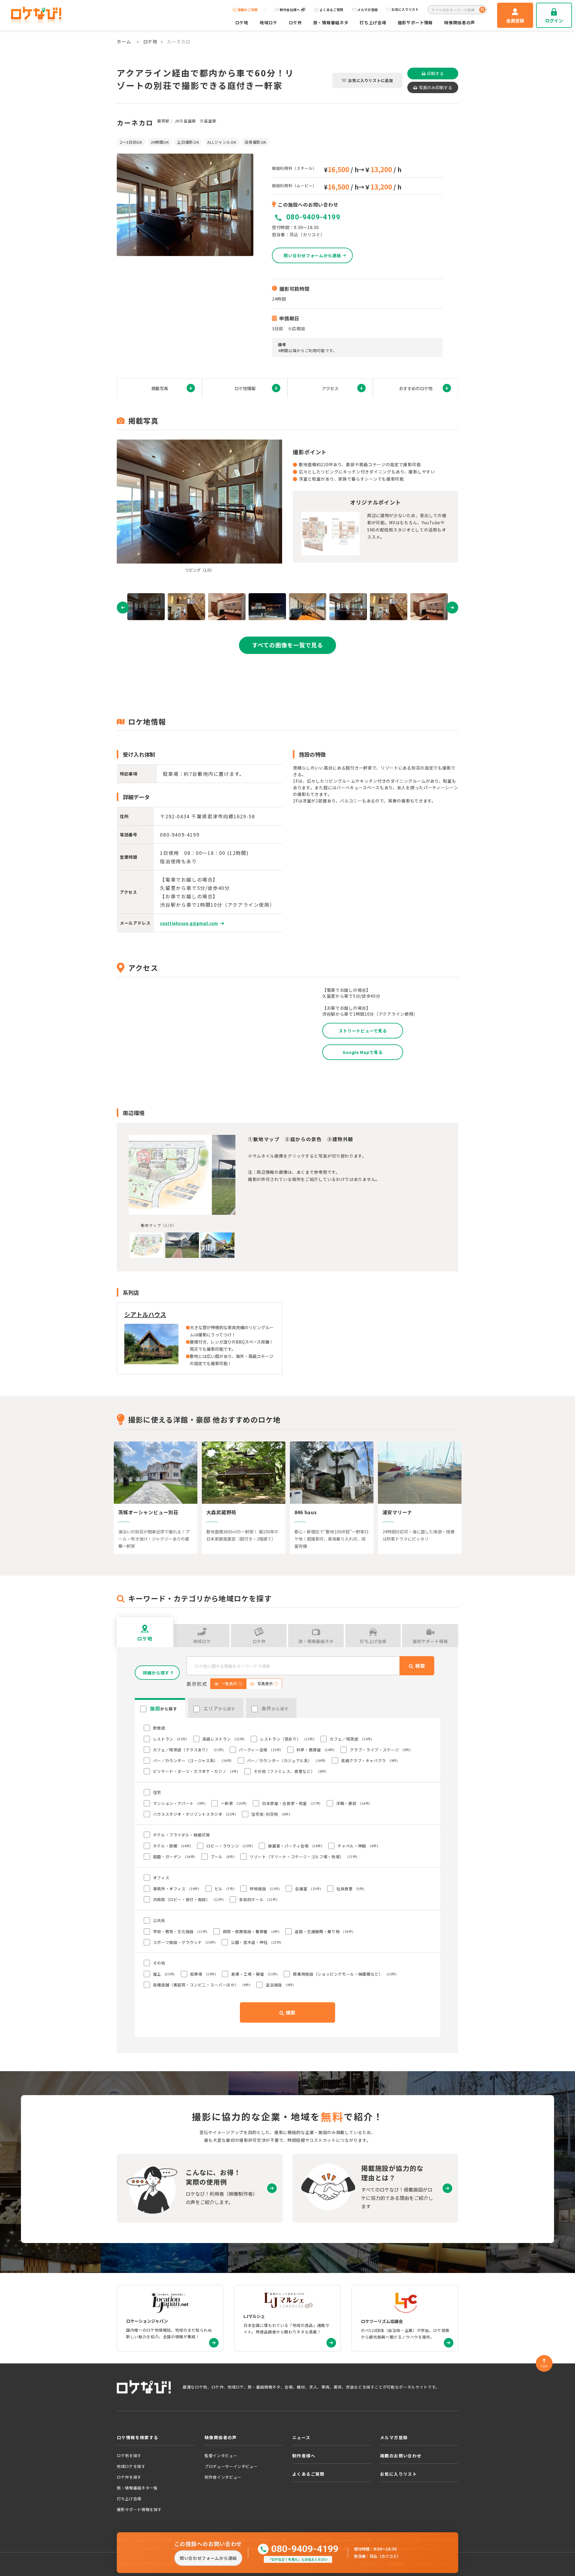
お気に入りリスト (405, 9)
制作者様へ (303, 2456)
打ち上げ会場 (373, 22)
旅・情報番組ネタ (331, 22)
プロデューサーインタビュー (231, 2466)
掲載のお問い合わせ (401, 2456)
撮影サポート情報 (415, 22)
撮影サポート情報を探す (139, 2509)
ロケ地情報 (244, 388)
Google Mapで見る (362, 1052)
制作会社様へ (290, 9)
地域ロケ (268, 22)
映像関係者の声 (459, 22)
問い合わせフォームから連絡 (208, 2558)
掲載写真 (159, 388)
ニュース (301, 2437)
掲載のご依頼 (247, 10)
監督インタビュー (221, 2455)
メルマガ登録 (367, 9)
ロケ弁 (295, 22)
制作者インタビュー (223, 2477)
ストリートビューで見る (363, 1031)
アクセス (330, 388)
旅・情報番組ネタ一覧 (137, 2488)
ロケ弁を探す (129, 2477)
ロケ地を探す (129, 2455)
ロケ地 (241, 22)
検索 (290, 2012)
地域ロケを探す (131, 2466)
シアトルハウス (145, 1314)
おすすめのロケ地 (415, 388)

........

→ **EXERCISE GOAL**
What you write should match, character for character, the lines from the one with "メルマガ登録 (367, 9)" to the end of the data, both included.

→ **ANSWER SECTION**
メルマガ登録 (367, 9)
ロケ弁 (295, 22)
制作者インタビュー (223, 2477)
ストリートビューで見る (363, 1031)
アクセス (330, 388)
旅・情報番組ネタ一覧 (137, 2488)
ロケ弁を探す (129, 2477)
ロケ地を探す (129, 2455)
ロケ地 (241, 22)
検索 (290, 2012)
地域ロケを探す (131, 2466)
シアトルハウス (145, 1314)
おすすめのロケ地 (415, 388)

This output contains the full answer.